§ **THE TASK**
Can you copy the data below word for word, from the line containing "The image size is (1568, 421)." down to the line containing "pyautogui.click(x=477, y=324)", with both of those lines included?

# Start of TASK DATA

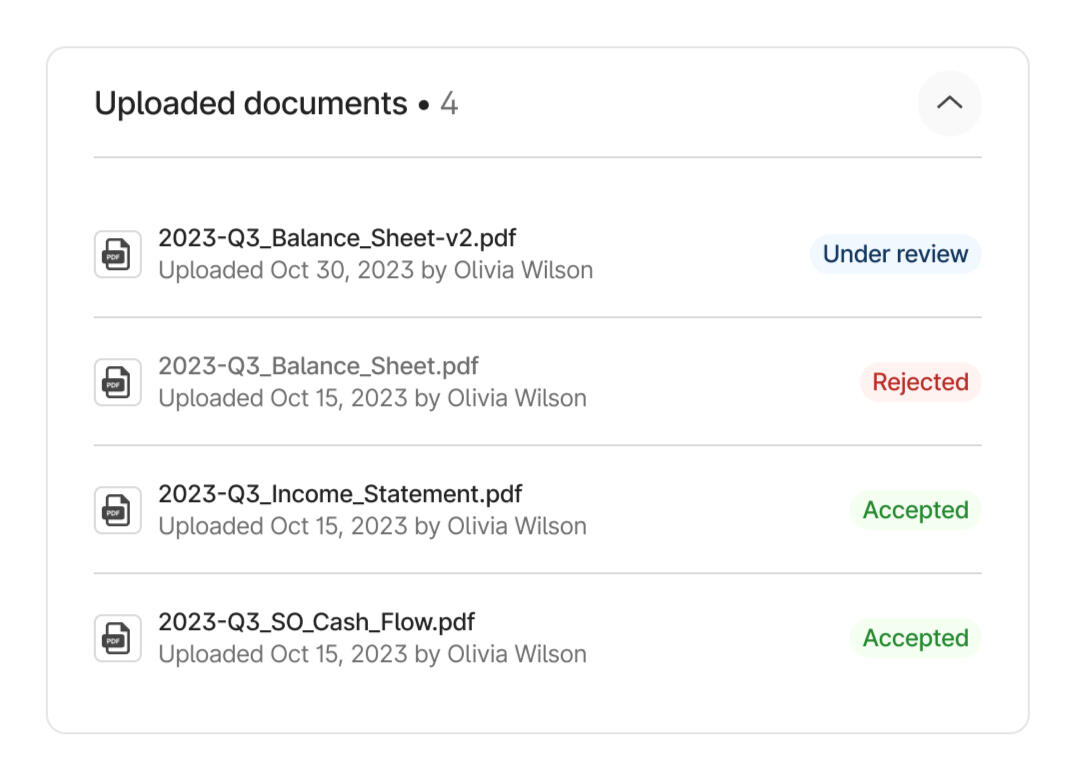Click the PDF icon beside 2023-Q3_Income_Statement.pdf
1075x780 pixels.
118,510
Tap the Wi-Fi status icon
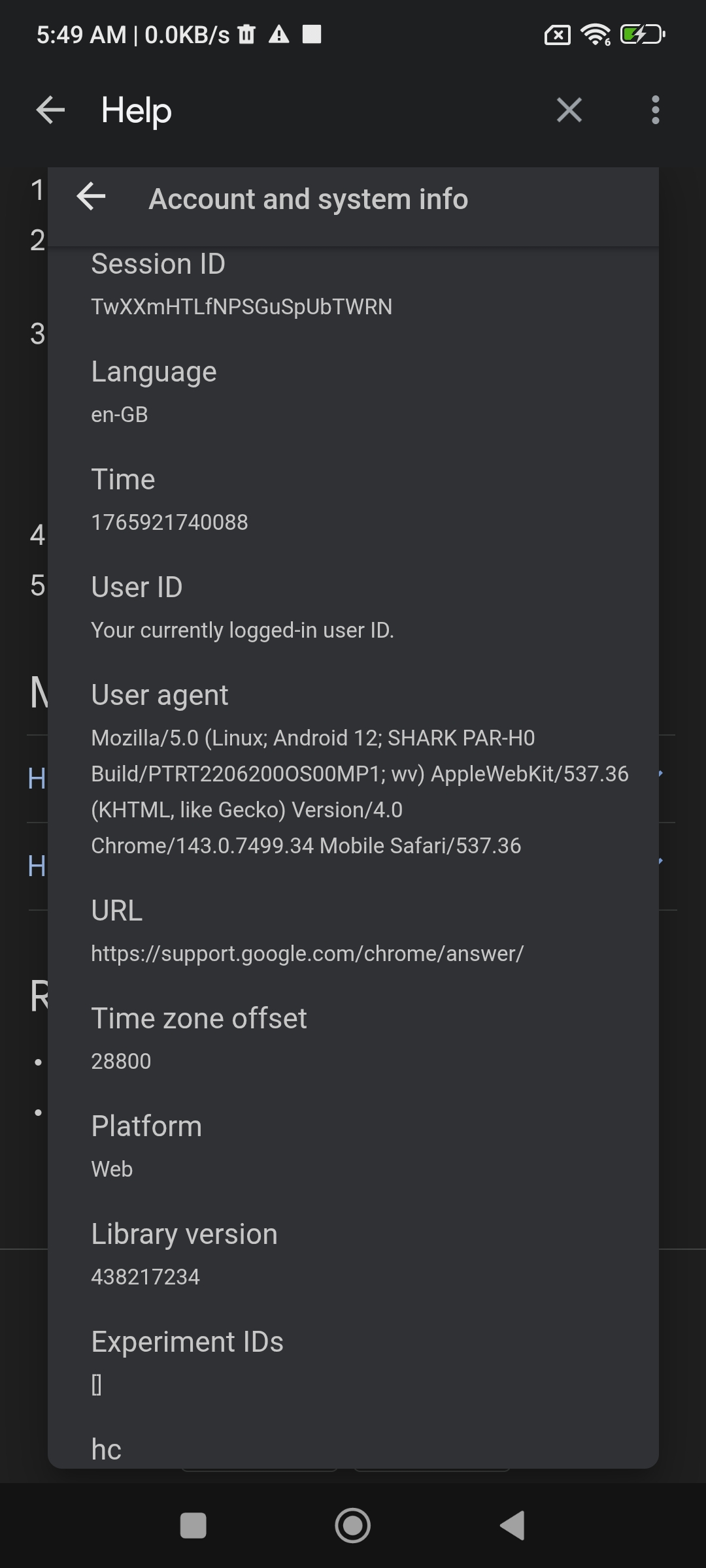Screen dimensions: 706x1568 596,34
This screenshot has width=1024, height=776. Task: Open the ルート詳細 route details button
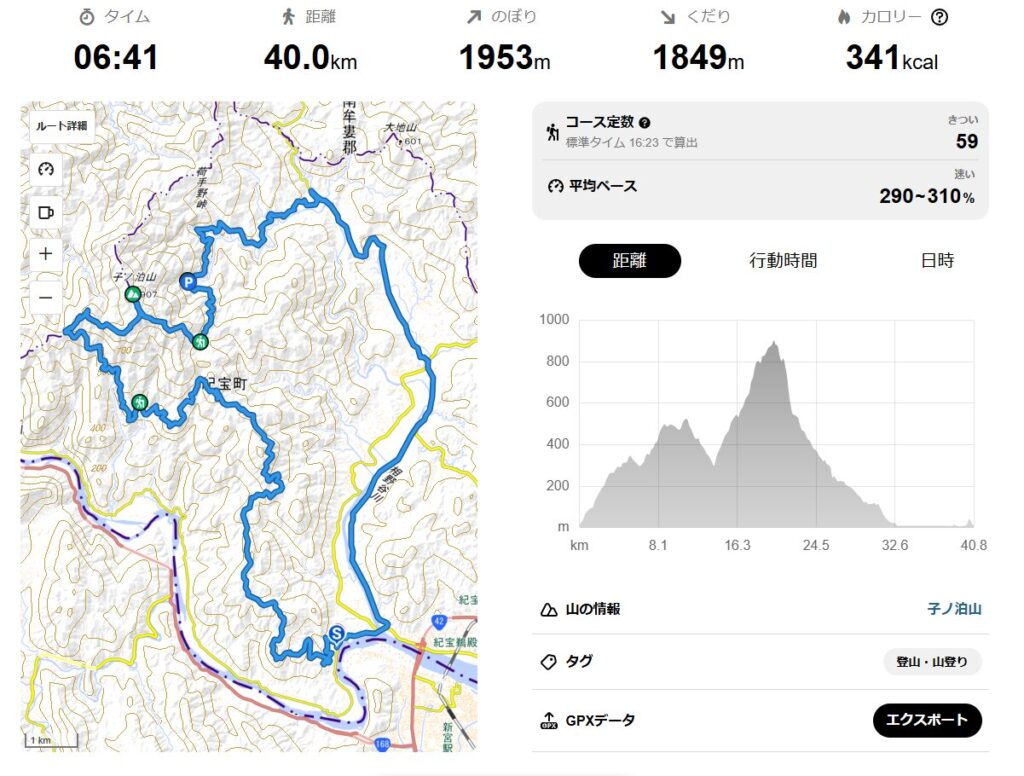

# End of TASK DATA
# Start of TASK DATA

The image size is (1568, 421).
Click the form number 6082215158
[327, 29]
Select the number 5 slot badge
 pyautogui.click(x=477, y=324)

# End of TASK DATA
# Start of TASK DATA

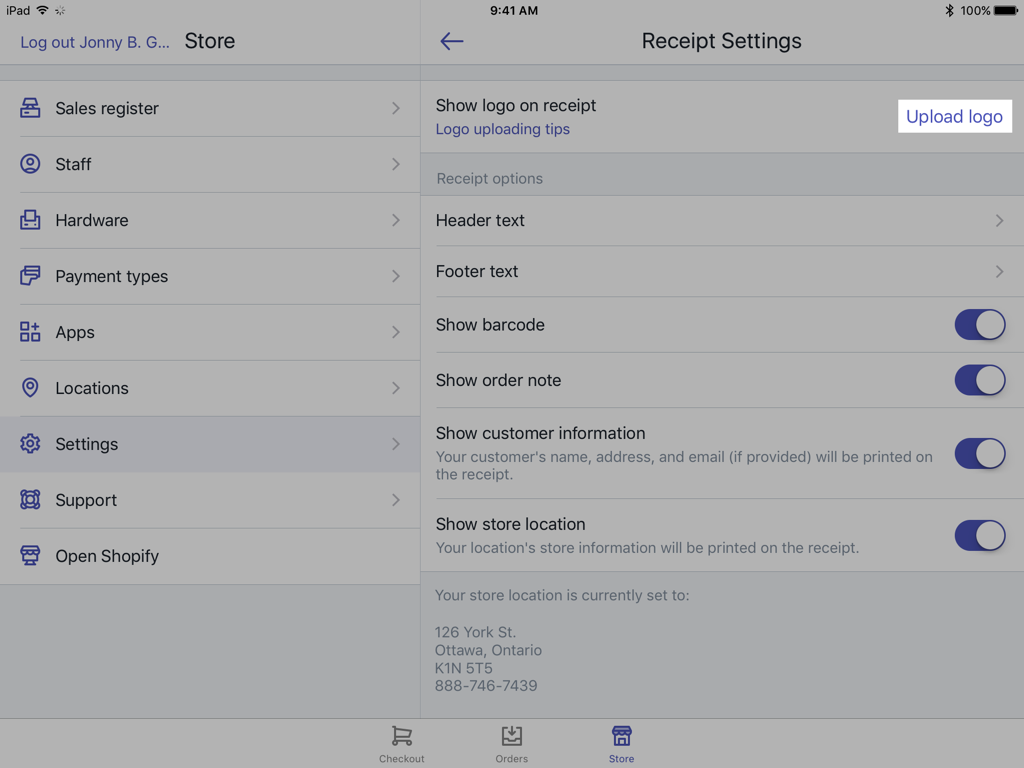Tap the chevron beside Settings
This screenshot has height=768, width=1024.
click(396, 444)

# End of TASK DATA

§ **PROBLEM SOLUTION**
The image size is (1568, 421).
Click the form number 6082215158
[327, 29]
Select the number 5 slot badge
 pyautogui.click(x=477, y=324)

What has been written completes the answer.